Contexte de l'opération

Le 1er septembre 2024, GoPro a conclu un accord définitif avec Starman Holding, qui a acquis l’ensemble de la société pour 285 millions de dollars en espèces. L’opération, présentée comme une fusion avec la filiale Starman Optical, crée une nouvelle entité dont la maison mère sera Action Acquisitions LLC, selon le dépôt SEC. Le rachat intervient alors que GoPro affichait 92 millions de dollars de dette et une perte de valeur boursière importante depuis plusieurs années. En parallèle, le YouTuber Markiplier, alias Mark Fischbach, est devenu l’actionnaire majoritaire avec 8,5 % du capital, tandis que les actionnaires existants conservent 10 %.

Cette acquisition s’inscrit dans le cadre d’une stratégie annoncée en avril 2024, où GoPro prévoyait d’étendre ses activités de conseil en défense et aérospatiale. Le communiqué de presse de Starman Holding décrit GoPro comme « une société américaine d’imagerie et de solutions optiques, adressant des secteurs de sécurité nationale liés aux caméras, à l’optique et à l’infrastructure IA ». La transaction doit être finalisée avant la fin de l’année, selon les termes communiqués.

Architecture technique et synergies

GoPro possède un portefeuille de brevets couvrant les capteurs d’image miniaturisés, les systèmes de stabilisation optique et les logiciels de traitement vidéo en temps réel. Starman Optical, quant à elle, développe des transceivers optiques à haute fréquence et possède une plateforme de fabrication américaine. La combinaison de ces deux expertises permet d’envisager des modules d’imagerie intégrés, où le capteur GoPro serait couplé à un transceiver Starman pour transmettre des flux vidéo cryptés sur des liaisons fibre ou sans fil à bande millimétrique.

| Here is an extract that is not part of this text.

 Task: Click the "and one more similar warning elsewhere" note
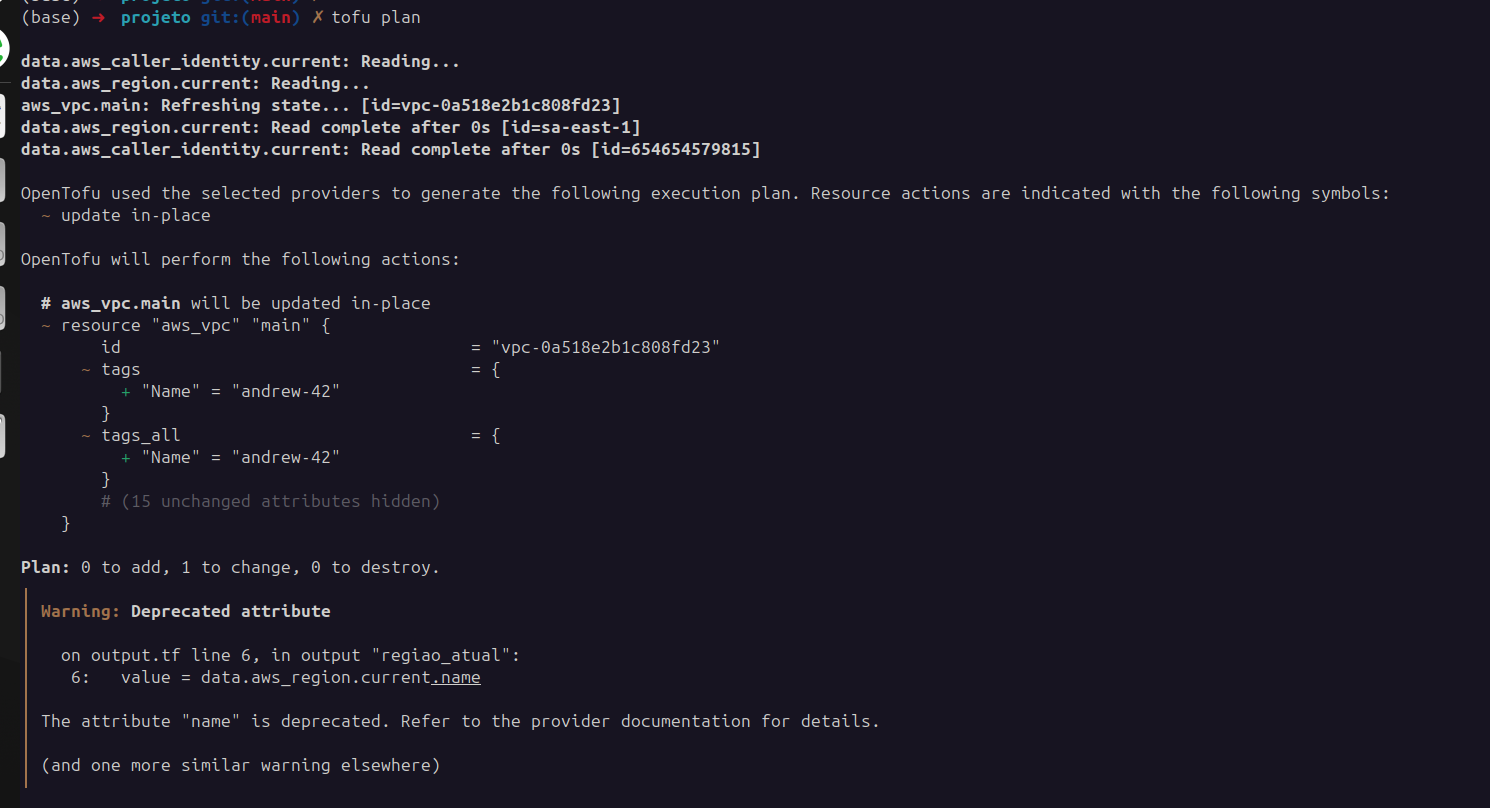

Cette architecture répond aux exigences de faible latence et de résistance aux interférences, typiques des systèmes de drones de combat ou de satellites de surveillance.

Le plan de Starman mentionne également le renforcement de l’infrastructure IA, notamment le déploiement de modèles de détection d’objets sur le edge. En intégrant les processeurs d’inférence compatibles avec les caméras GoPro, les systèmes pourraient analyser les images directement à la source, réduisant ainsi la bande passante nécessaire pour le transfert de données. Cette approche repose sur les capacités de calcul embarqué déjà présentes dans les dernières générations de caméras GoPro, qui supportent le codec H.265 et les pipelines de traitement GPU.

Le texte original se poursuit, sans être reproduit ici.